Dataset records |
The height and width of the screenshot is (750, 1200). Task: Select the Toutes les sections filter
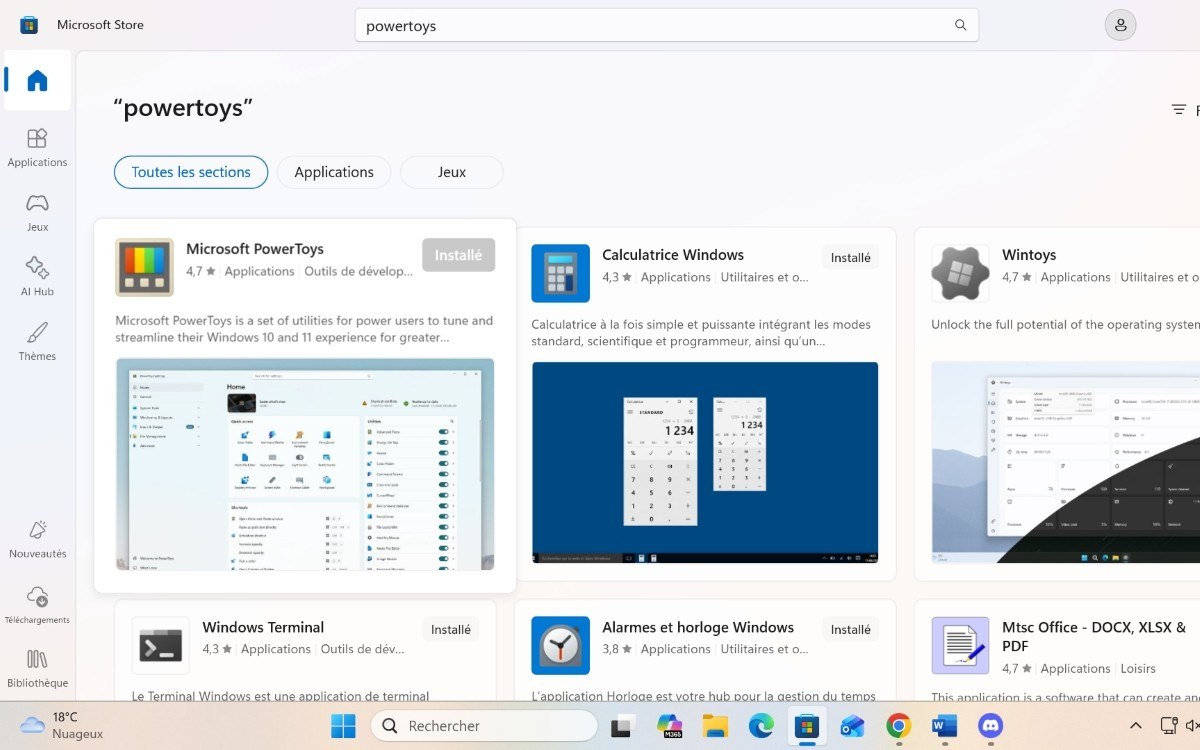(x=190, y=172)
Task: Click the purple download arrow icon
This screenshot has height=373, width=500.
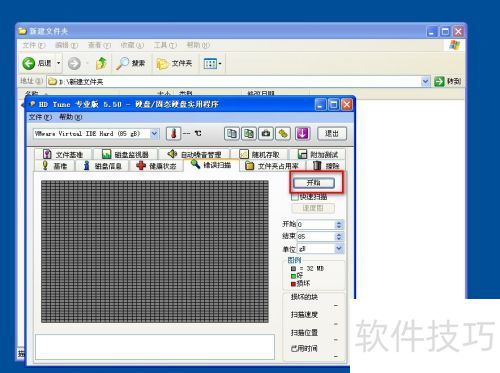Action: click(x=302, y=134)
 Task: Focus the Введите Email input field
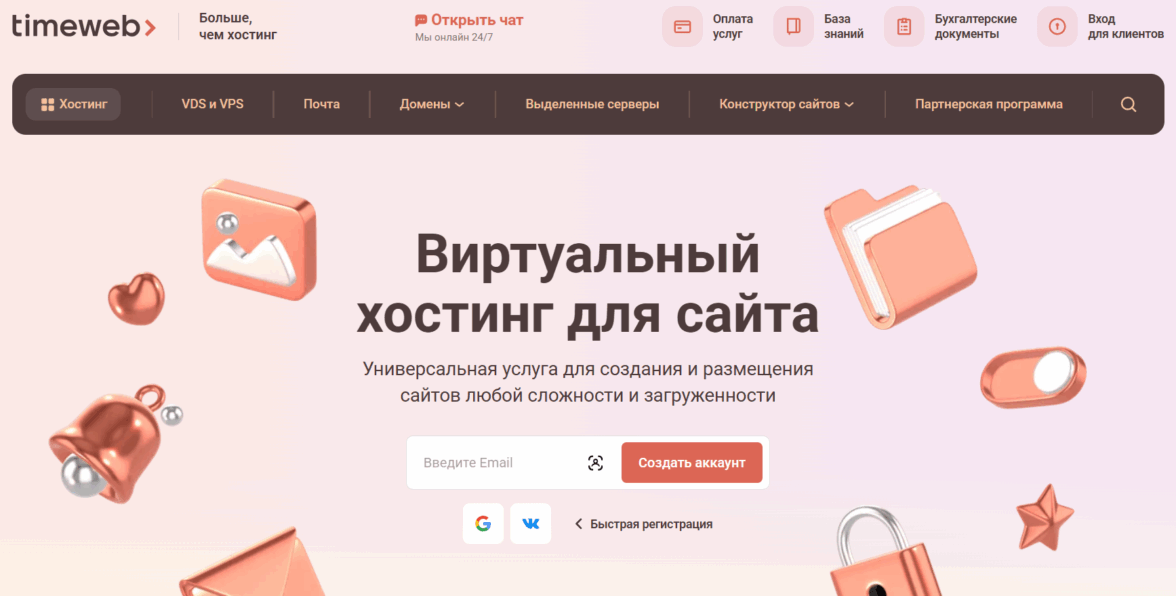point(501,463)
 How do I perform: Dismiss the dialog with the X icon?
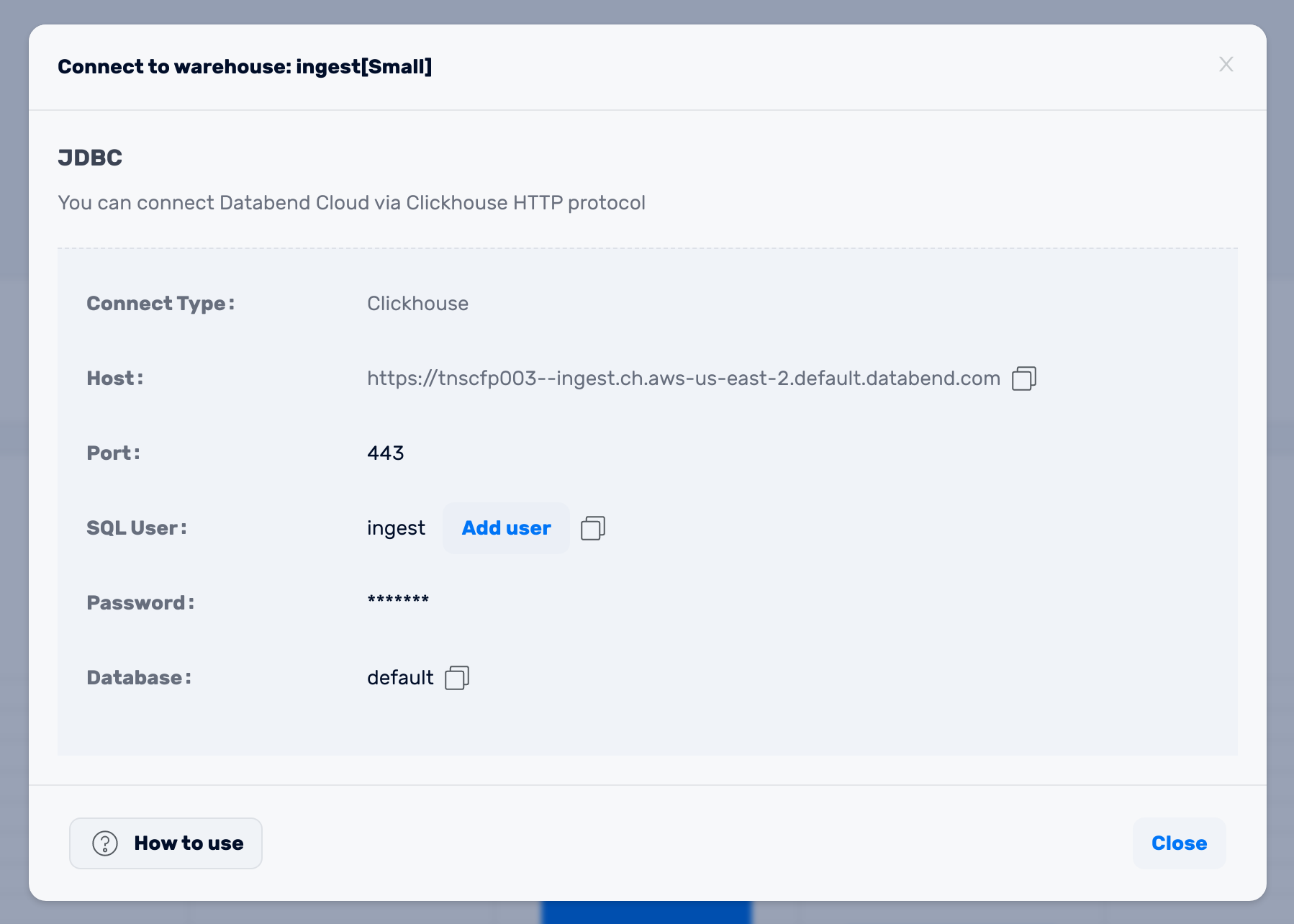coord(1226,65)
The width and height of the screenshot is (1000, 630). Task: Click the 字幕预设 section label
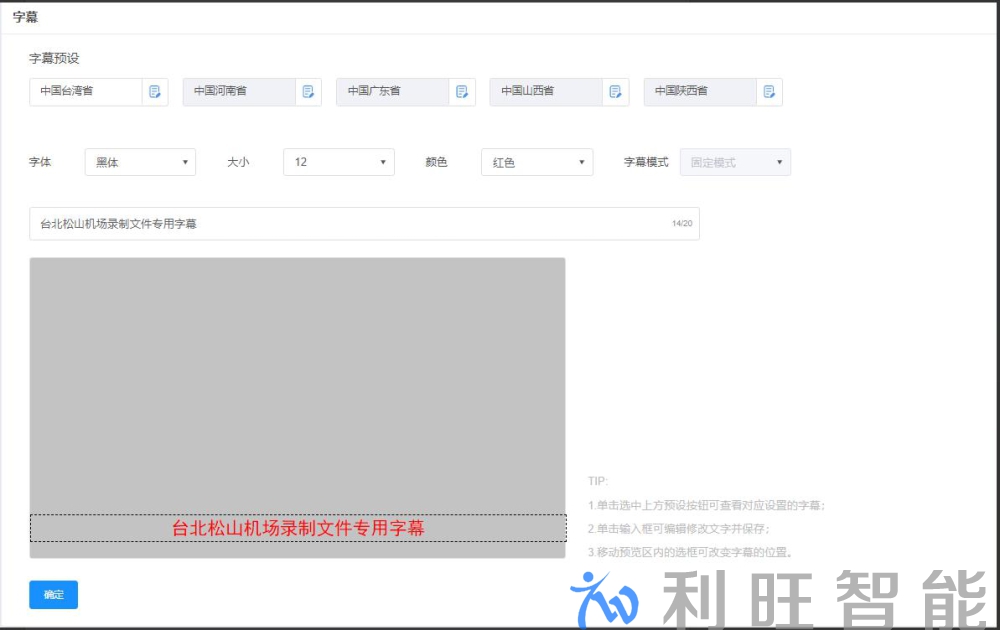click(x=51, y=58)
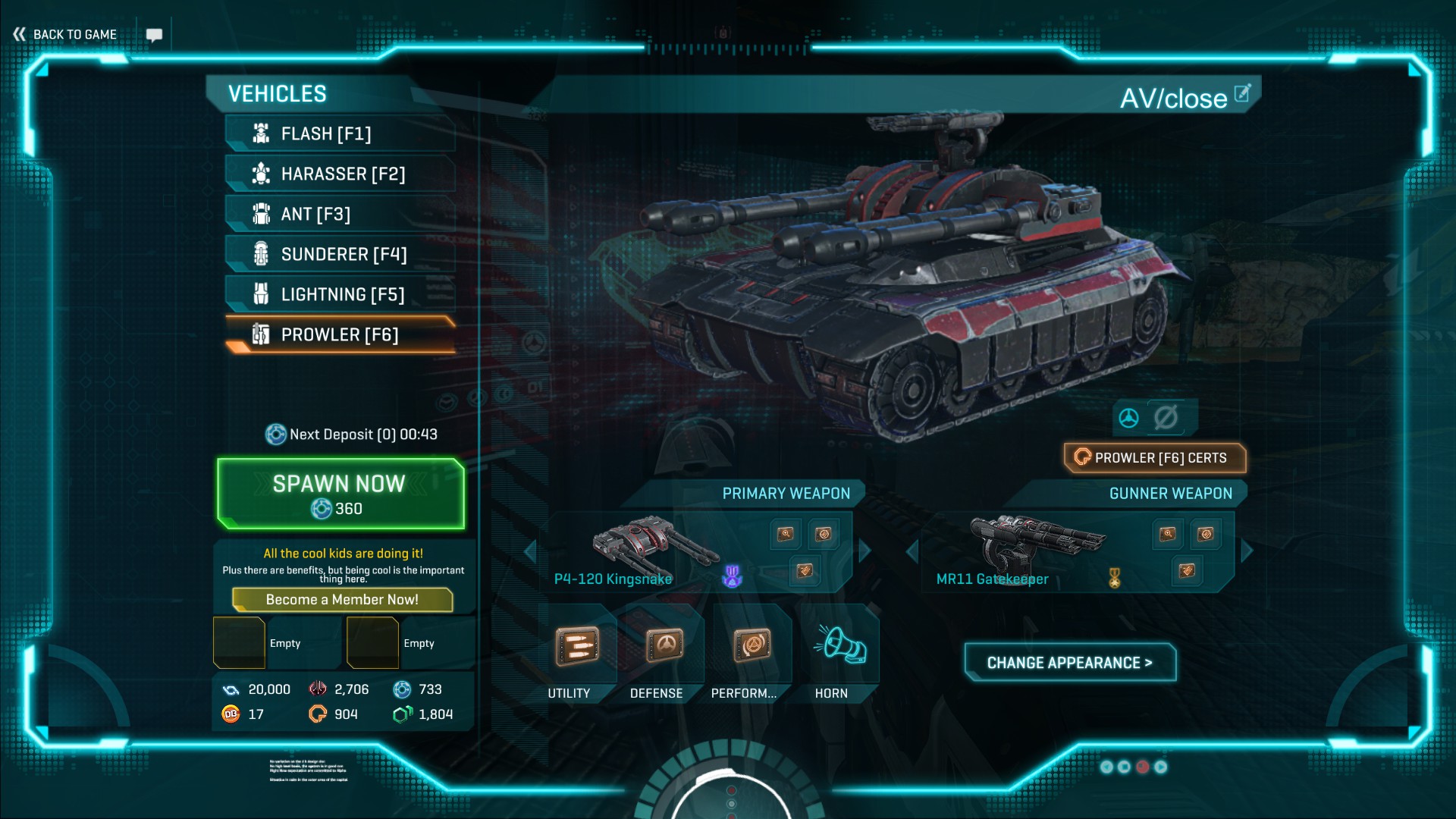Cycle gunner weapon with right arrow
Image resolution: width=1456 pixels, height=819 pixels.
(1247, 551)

Written task | Rewrite all the entries above, changing "screenshot" to "screen capture" and keeping everything else the same. Leave the pictures out of your answer.

Written response |
The height and width of the screen capture is (750, 1200). Task: Select the Toutes les sections filter
(x=190, y=172)
Task: Click the purple download arrow icon
This screen capture has height=373, width=500.
Action: click(x=302, y=134)
 Task: Focus the Введите Email input field
point(501,463)
 How do I perform: Dismiss the dialog with the X icon?
coord(1226,65)
The width and height of the screen capture is (1000, 630). Task: Click the 字幕预设 section label
click(x=51, y=58)
Cycle gunner weapon with right arrow
Image resolution: width=1456 pixels, height=819 pixels.
(1247, 551)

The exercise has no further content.